庸旷与觅枢找了一路,几乎从山下快要行至山顶,却丝毫未有发现任何人。停下脚步,觅枢倚靠在一根枯树干旁,眉头紧锁。胥幻不说,怎么连涸悲都不见踪影?若非有人挟持,涸悲应该不会难寻,觅枢心中有一丝丝不安。觅枢的喘喘不安庸旷看在眼里,心亦有所焦,却无可行之法。突然身旁有人说道,“起风了?”觅枢看向说话的那人,发现是那个与庸旷一起出现但觅枢并不认识的小弟子,觅枢便转头对庸旷问道:“他是你们新入门的弟子?”
“他还不是我们囵浮堂的弟子。”庸旷回道,“他与我在医丘山遇见,幸存者本就不多,可他偏偏还不肯随狄首城的人回城,坚持要留在医丘山。我便将他带在身边,正好他对医丘山比较熟悉。”“我叫医舛,是医丘山山民,也是护山人之一。”不知为何,医舛的声音突然变的低沉了一些,“可是,我却什么也护不了……”觅枢想着要说什么话来安慰面前这个明明自己也是受害者却无比自责的少年,医舛却是突然回神再次说道,“真的起风了。”
医舛的话将觅枢与庸旷从思虑中拉了回来,两人认真感受了下,确实有一丝丝寒凉的晚风拂在身上。“如今夜色已晚,有寒意也属正常吧?”觅枢道,“况且这风好像也不是很大,并不是那么容易让人察觉。”“这风确实很邪。”庸旷仔细观察后道,“若说是风,却根本感受不到流向……难道是弗入芥?”庸旷突然大惊,迅速伸手将身旁二人拉向自己身后,然后立刻起术。
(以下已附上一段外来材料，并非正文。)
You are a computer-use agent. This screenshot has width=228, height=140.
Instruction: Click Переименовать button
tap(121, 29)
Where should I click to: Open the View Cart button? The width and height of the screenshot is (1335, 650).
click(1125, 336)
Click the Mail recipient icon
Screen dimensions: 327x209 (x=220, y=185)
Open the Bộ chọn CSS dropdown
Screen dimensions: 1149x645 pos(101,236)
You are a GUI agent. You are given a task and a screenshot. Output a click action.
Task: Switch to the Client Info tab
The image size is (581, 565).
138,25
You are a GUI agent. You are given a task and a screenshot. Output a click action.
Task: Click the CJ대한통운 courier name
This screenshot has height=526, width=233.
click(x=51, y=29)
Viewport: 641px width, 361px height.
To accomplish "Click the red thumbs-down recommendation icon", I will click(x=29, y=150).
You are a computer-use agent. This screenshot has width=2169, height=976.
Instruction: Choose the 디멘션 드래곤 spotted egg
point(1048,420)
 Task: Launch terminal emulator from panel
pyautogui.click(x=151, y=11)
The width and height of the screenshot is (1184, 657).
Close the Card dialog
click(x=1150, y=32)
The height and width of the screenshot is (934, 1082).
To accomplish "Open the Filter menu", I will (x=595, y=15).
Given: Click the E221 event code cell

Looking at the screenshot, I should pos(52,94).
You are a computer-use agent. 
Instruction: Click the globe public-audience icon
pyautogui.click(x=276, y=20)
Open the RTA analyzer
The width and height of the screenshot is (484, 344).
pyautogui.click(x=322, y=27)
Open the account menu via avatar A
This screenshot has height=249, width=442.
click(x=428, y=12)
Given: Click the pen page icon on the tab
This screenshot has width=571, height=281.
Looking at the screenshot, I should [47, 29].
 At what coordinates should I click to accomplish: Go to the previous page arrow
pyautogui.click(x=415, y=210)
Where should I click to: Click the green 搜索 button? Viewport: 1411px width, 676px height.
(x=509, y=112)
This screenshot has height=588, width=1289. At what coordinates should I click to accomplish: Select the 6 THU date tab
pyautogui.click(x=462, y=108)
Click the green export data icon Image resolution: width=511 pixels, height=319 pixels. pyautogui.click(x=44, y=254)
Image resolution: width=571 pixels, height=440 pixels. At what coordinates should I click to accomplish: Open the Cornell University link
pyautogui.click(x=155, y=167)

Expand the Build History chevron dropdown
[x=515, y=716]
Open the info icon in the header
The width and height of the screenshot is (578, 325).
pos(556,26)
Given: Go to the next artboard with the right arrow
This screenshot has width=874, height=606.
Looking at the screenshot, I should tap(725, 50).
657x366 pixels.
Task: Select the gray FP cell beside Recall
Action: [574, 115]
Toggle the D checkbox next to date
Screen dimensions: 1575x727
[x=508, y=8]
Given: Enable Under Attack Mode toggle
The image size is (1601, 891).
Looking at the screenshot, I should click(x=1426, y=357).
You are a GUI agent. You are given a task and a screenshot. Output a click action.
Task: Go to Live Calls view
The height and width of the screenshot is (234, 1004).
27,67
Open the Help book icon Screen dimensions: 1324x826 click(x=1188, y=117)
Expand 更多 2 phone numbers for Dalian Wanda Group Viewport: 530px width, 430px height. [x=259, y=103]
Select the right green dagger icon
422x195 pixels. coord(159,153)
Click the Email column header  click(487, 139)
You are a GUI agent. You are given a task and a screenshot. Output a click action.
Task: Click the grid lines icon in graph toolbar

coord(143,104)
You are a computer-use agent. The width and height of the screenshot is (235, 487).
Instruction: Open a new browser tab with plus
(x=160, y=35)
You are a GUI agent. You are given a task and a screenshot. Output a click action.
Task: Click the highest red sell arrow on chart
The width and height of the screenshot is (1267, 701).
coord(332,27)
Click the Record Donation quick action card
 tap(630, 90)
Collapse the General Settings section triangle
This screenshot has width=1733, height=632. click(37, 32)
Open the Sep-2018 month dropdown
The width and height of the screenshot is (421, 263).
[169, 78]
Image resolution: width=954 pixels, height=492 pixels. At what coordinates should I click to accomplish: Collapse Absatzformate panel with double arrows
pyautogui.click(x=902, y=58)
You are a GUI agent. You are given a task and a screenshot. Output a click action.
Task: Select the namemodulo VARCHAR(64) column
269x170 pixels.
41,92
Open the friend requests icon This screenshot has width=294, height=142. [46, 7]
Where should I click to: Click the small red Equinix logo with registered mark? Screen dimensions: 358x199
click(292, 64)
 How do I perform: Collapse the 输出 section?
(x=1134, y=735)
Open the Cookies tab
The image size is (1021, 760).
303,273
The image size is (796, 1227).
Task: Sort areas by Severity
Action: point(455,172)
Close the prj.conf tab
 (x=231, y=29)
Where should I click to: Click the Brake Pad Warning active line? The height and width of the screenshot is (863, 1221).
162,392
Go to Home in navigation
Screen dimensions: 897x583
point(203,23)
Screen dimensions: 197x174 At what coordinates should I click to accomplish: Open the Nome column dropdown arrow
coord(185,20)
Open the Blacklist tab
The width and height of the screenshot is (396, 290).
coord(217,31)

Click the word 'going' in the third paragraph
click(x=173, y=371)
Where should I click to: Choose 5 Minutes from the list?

觅枢和医舛顿时感觉身边的那股寒风好似不复存在,反而是月色的余温回到了自己身上。
“弗入芥?这不是你们囵浮堂的术法吗?”觅枢有一丝吃惊,以庸旷的座次,不该连本门的术法都未能及时察觉吧?只见庸旷轻轻摇了摇头道:“是,也不是。你应该清楚,虽然门派有心法,有顺逆,但是究竟法如何,关键还是在于施术者。”庸旷术法未停,继续解释道,“弗入芥,主功法为置界化无,主要以强制灭存来相抗,可此人所使用的弗入芥,却并非如此。”
“以存探存。”医舛突然的发言顿时吸引了二人的目光,“这个‘存’,能有如此强效广域之力吗?若是还能置界化无,这未免也太可怕了。”“你很聪明。”庸旷嘴角微扬的点了点头,“常理来说,我们平日里所炼化的生门,都是以‘害’为目的,所以术法厉且速。但是此人术法拂且缓,想来此人所炼化的生门,非常理所遵。”“只怕不仅如此。”觅枢一脸无奈道,“若是此人可厉可缓,才真是不好对付的角色。”
“此人,可会是之前提起过的卞濒前辈?”医舛猜测道,“既然此人公然起术,看来是未想再避之。”“多半是他了,一术双生,非列位难有此功。”庸旷神色肃立,“看来他们已知仲雅与封粒带星昀等人离山之事,如今必须带走胥幻,对我们也就无从顾及了。”
庸旷双手展开,方才挡于周身的微弱浮尘猛然四散开去,觅枢与医舛能够看到四周本就只剩枯枝的树干陡然摇晃,不过数秒,便纷纷如遭受千刀之伐般碎成粗屑。虽然此刻再无异样邪风,医舛的心却依然久久不可平复,此般狠厉之术若是施于人……医舛未敢再想,只是默默咽了咽口水。